Bank Syariah Indonesia (BRIS IJ)
In Line 1Q25 Results: Solid Earnings Supported by Gold Business; Lowered Rating on Valuation
- BRIS posted net profit of Rp1.9tr in 1Q25 (-1% qoq, +10% yoy), forming 24%/23% of our/cons. FY25F i.e., in line.
- Loan grew 16% supported by all business segments, driving LDR to 90%. Gold business portion rose, contributing to higher yield and low CoC.
- Downgrade rating to Hold on BRIS with an unchanged TP of Rp2,900, as the stock trades at its fair value after rising 31% in a month.
Positive earnings momentum continues supported by high loan growth
BRIS posted a net profit of Rp1.9tr in 1Q25 (-1% qoq, +10% yoy), reaching 24% of our and 23% of consensus FY25F, i.e., in line. The bank booked robust PPOP of Rp2.9tr (+16% yoy) in 1Q25, supported by 16% loan growth that drove a 9% increase in NII, and strong fee-based income growth of 36%, both offsetting a 16% increase in opex. The rising opex is mainly due to higher promotional and other expenses. As a result, CIR increased to 49% in 1Q25 from 48% in 1Q24.
Gold business drove asset yield higher while maintaining CoC
NIM declined to 5.5% in 1Q25 (-57bps qoq, -3bps yoy), driven by higher CoF at 2.6% (+21bps qoq, +17bps yoy), despite improved EA yield yoy, partly due to the higher portion of gold business. The gold business also drove BRIS to book solid fee-income growth (+36% yoy) and resilient CoC at below 1.0%. Despite higher provisioning, monthly CoC declined to 0.7% in Mar25, bringing 1Q25 CoC to 0.9%, higher than 4Q24’s low base but relatively stable yoy.
LDR reached 90% as loans grew across business segments
Loans grew +3% qoq / +16% yoy, while deposits declined 1% qoq but still rose +7% yoy, pushing LDR up to 90% in 1Q25 from 85% in 4Q24. Loans grew across all segments, i.e., consumer, SME, and wholesale grew 16%, 15%, and 17% yoy, respectively. The consumer loan growth was driven by auto (+26% yoy), payroll (+15% yoy), and gold business (+82% yoy), of which the latter was supported by the soaring gold prices.

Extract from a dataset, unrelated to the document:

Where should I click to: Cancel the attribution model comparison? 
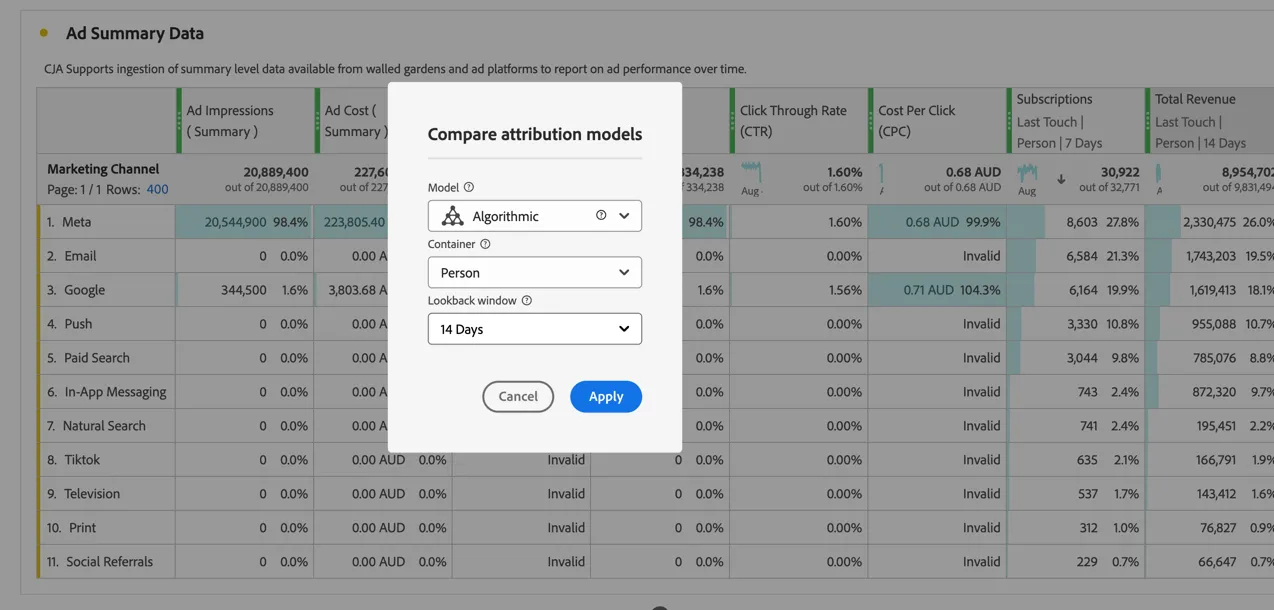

Downgrade to HOLD on valuation, unchanged TP at Rp2,900
Since our rating upgrade at the end of Mar25, share price has risen 31%. Despite the robust performance, resilient outlook, and attractive business model, we downgrade our rating from Buy to Hold, as the stock is now trading at its fair value, in our view. We maintain our TP at Rp2,900, based on a CoE of 8.0% (inverse CoE since the merger), LTG of 3%, and FY25F ROE of 16.5%, resulting in an FV PBV of 2.8x. Risks to our view are improving CoF and higher-than-expected earnings growth.